Outdoor Workers have an increased risk of suffering dangerous effects from long-term exposure to chilling temperatures.

  • Dress Warm
    • Wear loose layers and cover all exposed skin.
  • Stay Indoors
    • Limit or avoid time outdoors.
  • Stay Hydrated
    • Consume hot foods and warm drinks, but avoid caffeine and alcohol.
  • Be Neighborly
    • Check on your family, friends, and neighbors.


Even with a natural fur coat, winter can pose potentially fatal risks for your pets if proper care isn't given.

  • Warm & Dry
    • Bring your pets inside whenever possible. If bringing them indoors is not an option, ensure they have adequate shelter to shield them from the cold and keep them dry.
  • Food & Water
    • Stock up on extra pet food and ensure access to clean water. Dehydration is especially dangerous in winter.
  • Extra Precautions
    • Limit outside time and clean their coat and paws before bringing them back inside. 

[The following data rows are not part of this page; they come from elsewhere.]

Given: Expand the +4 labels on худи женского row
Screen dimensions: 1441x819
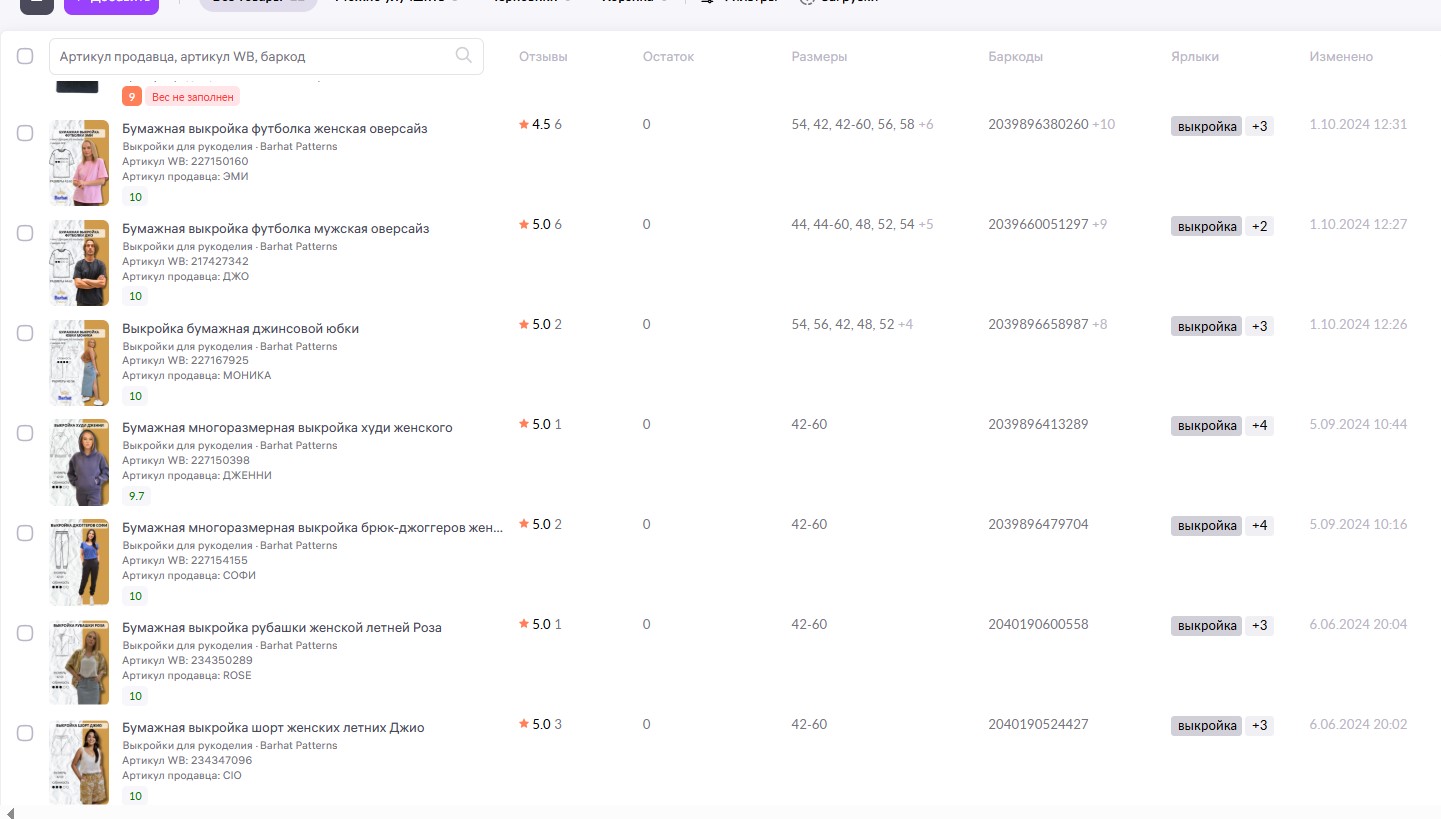Looking at the screenshot, I should coord(1259,426).
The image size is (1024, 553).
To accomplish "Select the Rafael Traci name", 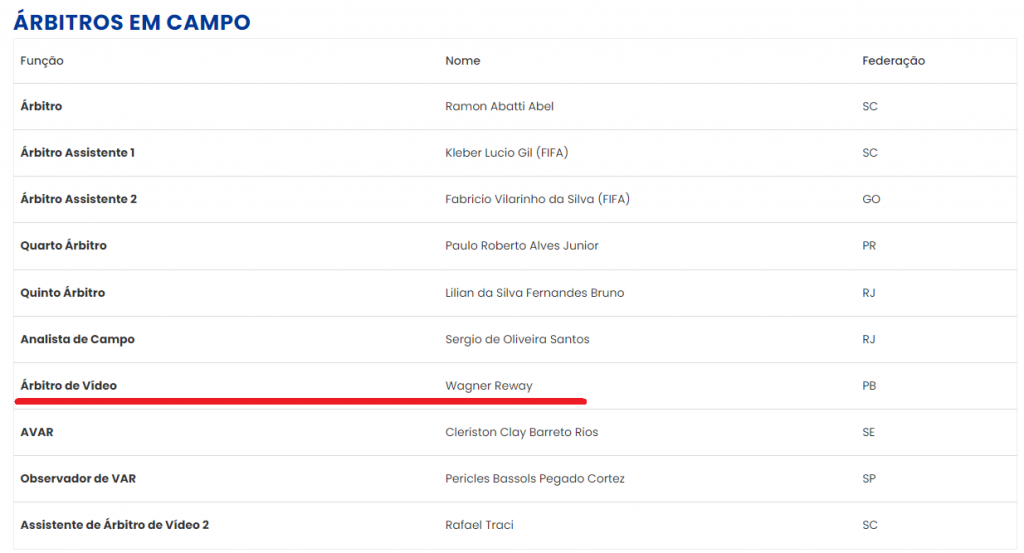I will click(479, 525).
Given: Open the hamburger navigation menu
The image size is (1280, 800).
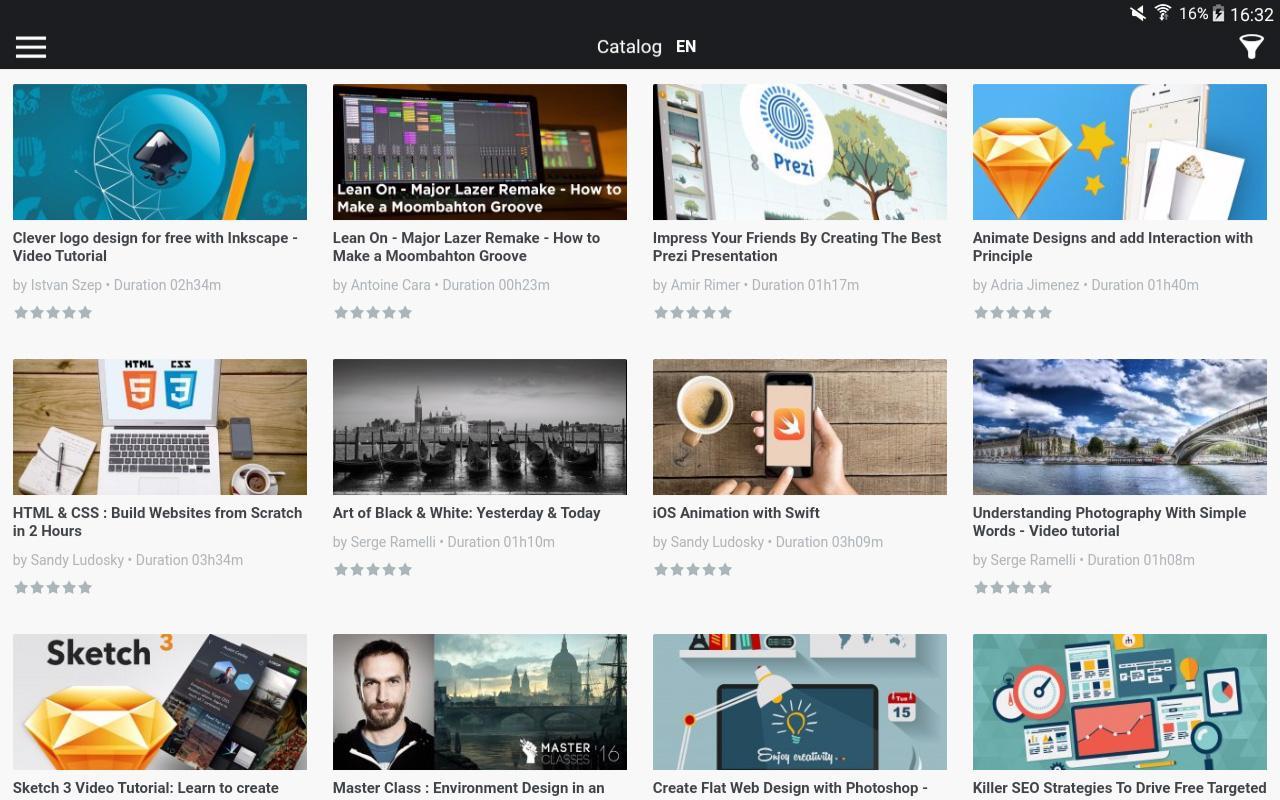Looking at the screenshot, I should pyautogui.click(x=31, y=47).

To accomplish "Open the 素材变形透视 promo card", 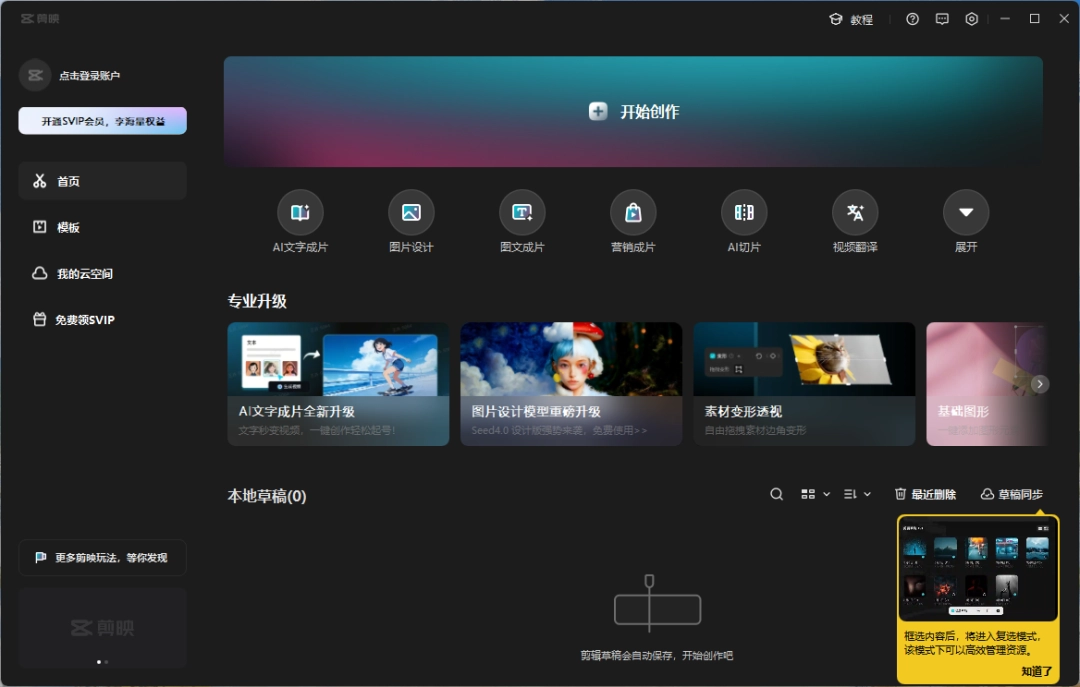I will point(803,383).
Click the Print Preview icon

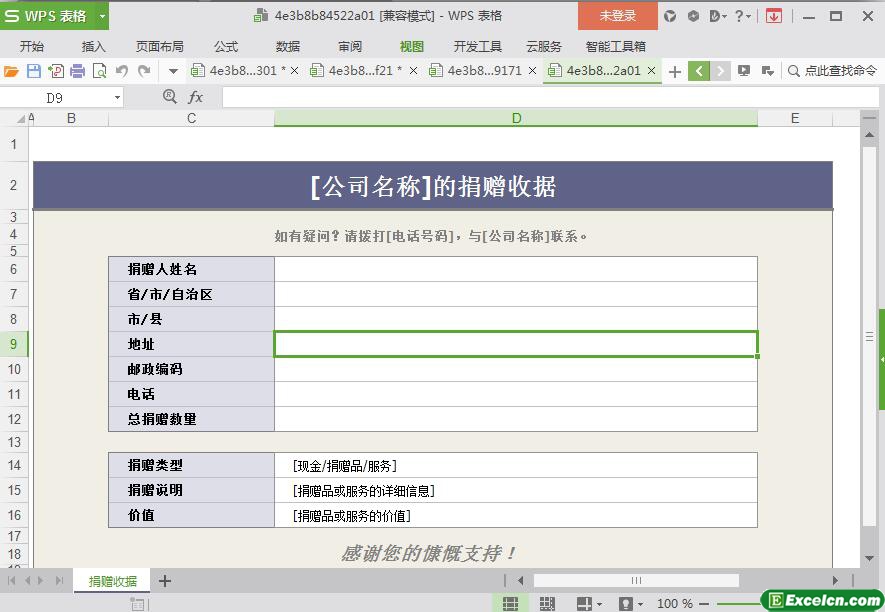click(x=100, y=71)
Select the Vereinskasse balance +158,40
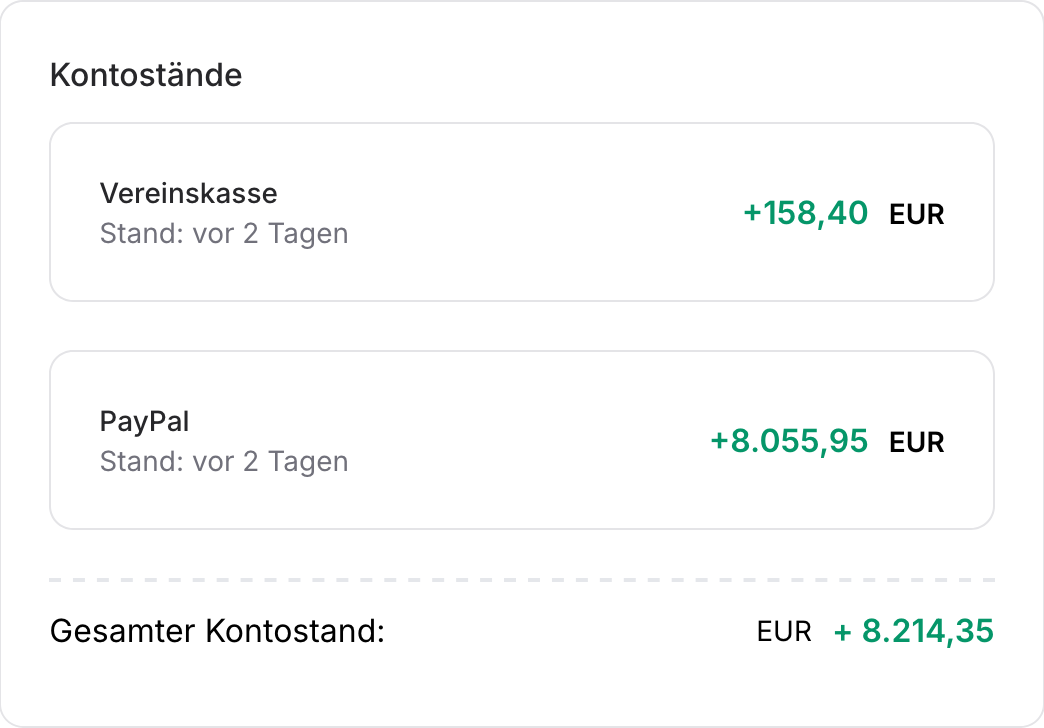The height and width of the screenshot is (728, 1044). 804,213
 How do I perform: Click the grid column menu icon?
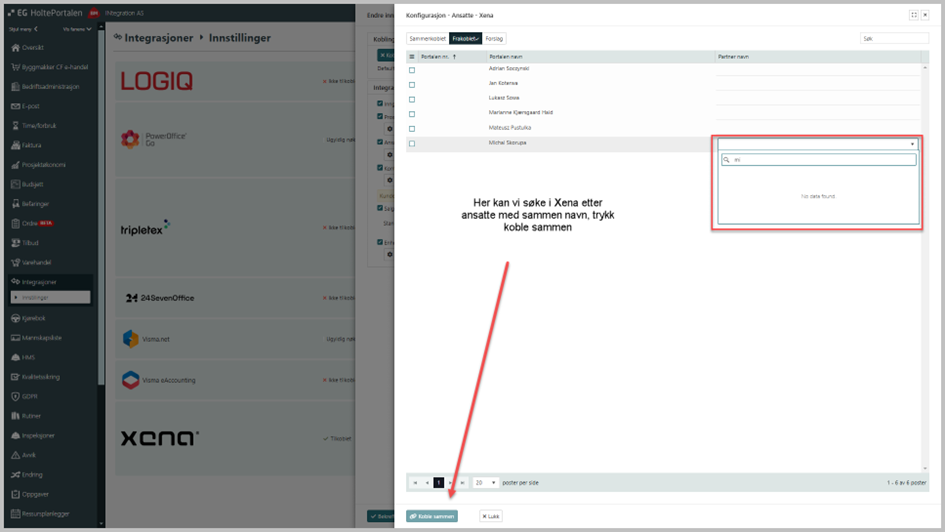click(412, 57)
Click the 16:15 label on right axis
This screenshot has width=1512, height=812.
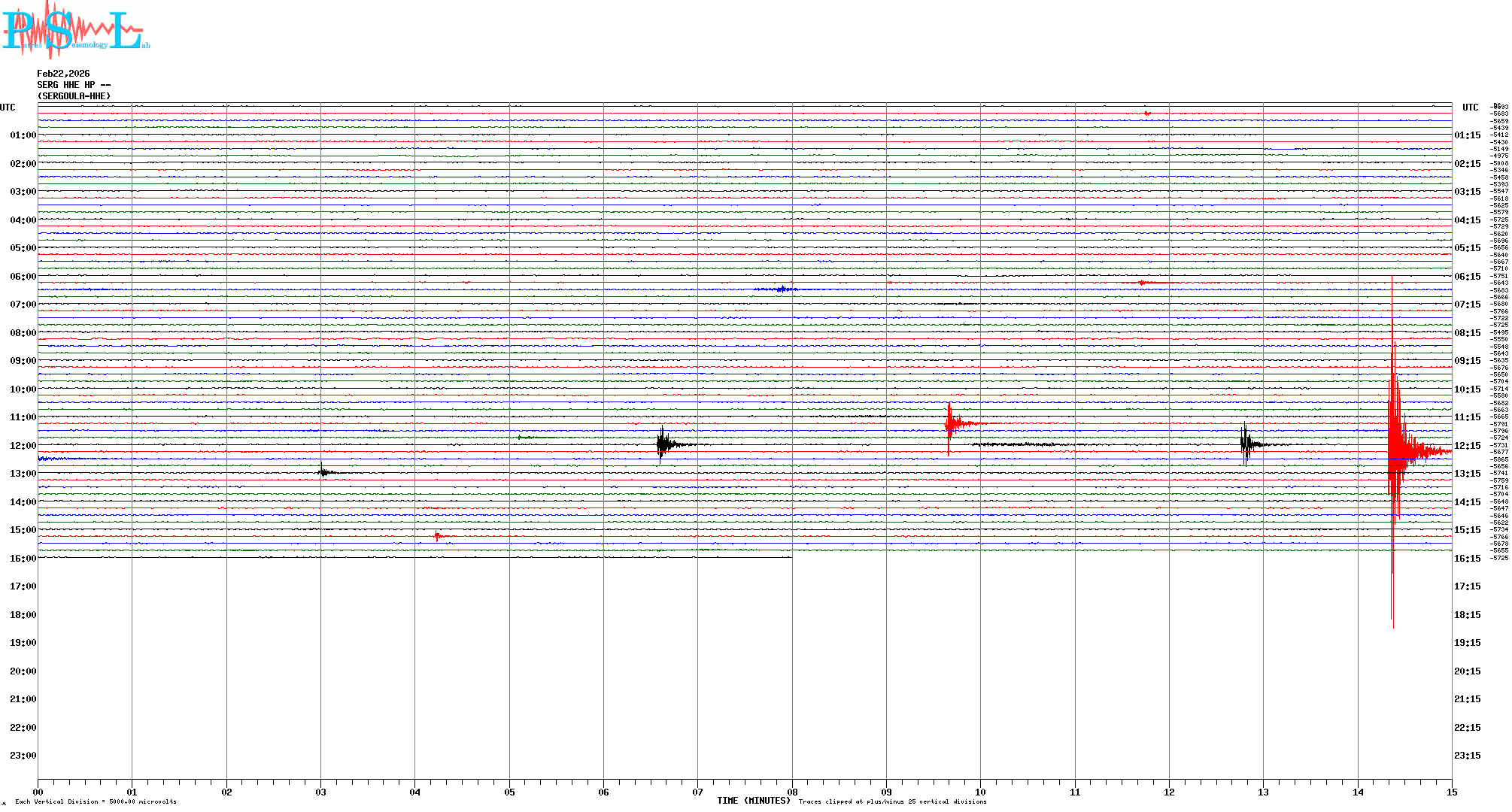(x=1467, y=559)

Preparing your pipes ahead of a freeze is crucial to prevent potential damage.

  • Insulate
    • Insulate exposed pipes using insulation sleeves or wrapping materials.
  • Seal
    • Caulk or use insulation to seal any gaps or cracks near pipes to prevent cold air from reaching them.
  • Disconnect
    • Disconnect and drain outdoor hoses, then shut off outdoor water valves.
  • Drip
    • Allow faucets to drip slightly during freezing temperatures to relieve pressure and prevent pipe bursts.
  • Temperature Control
    • Keep the thermostat set to a consistent temperature day and night, even when you're away.
  • Open Cabinets
    • For pipes located in cabinets under sinks, open the cabinet door to allow warm air to circulate them.


Safeguard your plants from freezing temperatures.

  • Water
    • Hydrate plants adequately before the freeze. Moist soil retains more heat and helps to withstand the cold.
  • Cover
    • Use blankets, burlap, or frostcloths to cover sensitive plants overnight. Avoid using plastic directly on plants.
  • Mulch
    • Apply a layer of mulch around the base of plants to help insulate the roots and retain soil warmth.
  • Indoors
    • Bring potted plants indoors.
  • Windbreaks
    • Set up barriers, such as burlap screens or fencing, to shield plants from strong winds.

Ensuring each of these areas is prepared can help mitigate the potential risks and challenges associated with winter weather.

Stay Safe & Warm

Staying warm is your first priority when it comes to extremely cold temperatures, but sometimes warming up, comes with dangerous risks to you and your home.

Heater Safety

  • Make sure you have a working smoke alarm.
  • Never leave children unattended in a room with a space heater.
  • Place space heaters on a solid, flat, level surface.
  • Do not allow children or pets to play with space heaters.
  • Keep all combustible materials, including yourself, at least three (3) feet from heaters.
  • Ensure you have ventilation to prevent carbon monoxide poisoning.
  • Never overload outlets or breakers.
  • Don’t use extension cords for a heater.
  • If the cord is hot to the touch, turn off the heater and unplug it!
  • Electric heaters permanently installed in the wall or ceiling should have lint and dust removed regularly. Lint and dust will burn!

Generator Safety

Generators can be helpful when the power goes out, but it's important to know how to use them safely to prevent carbon monoxide poisoning and other hazards.

  • Generators and fuel should always be used outdoors and at least 20 feet away from windows, doors, and attached garages.
  • Install working carbon monoxide detectors on every level of your home. Carbon monoxide is a colorless, odorless gas that can be fatal to you, your family, and your pets.
  • Keep the generator dry and protected from rain or flooding. Touching a wet generator or devices connected to one can cause electrical shock.
  • Always connect the generator to appliances with heavy-duty extension cords.
  • Let the generator cool before refueling. Fuel spilled on hot engine parts can ignite.
  • Follow the manufacturer’s instructions carefully.

Stay Off the Road

When the freezing temperatures arrive, we strongly encourage residents to stay off the roads during frozen precipitation events. However, if you must travel, please use extreme caution and remember to drive slowly and allow additional braking time to come to a complete stop.